>> begin

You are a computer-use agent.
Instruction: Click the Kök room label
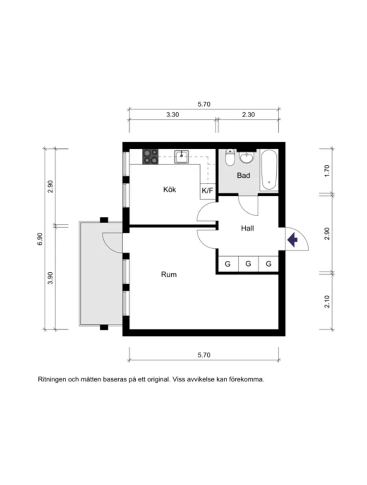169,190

>> end
>> begin

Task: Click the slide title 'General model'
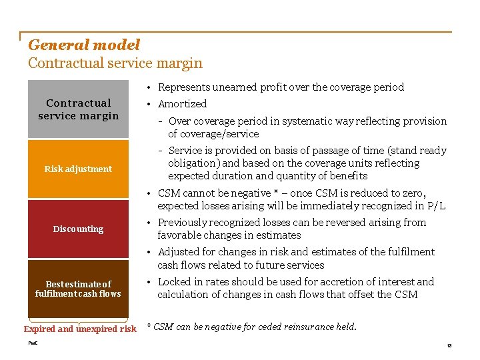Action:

>> end

• **SET TASK**
Return every line of the material that contains the string "Click". Case counts.

• **RESULT**
Instruction: Click the Kök room label
Task: Click the slide title 'General model'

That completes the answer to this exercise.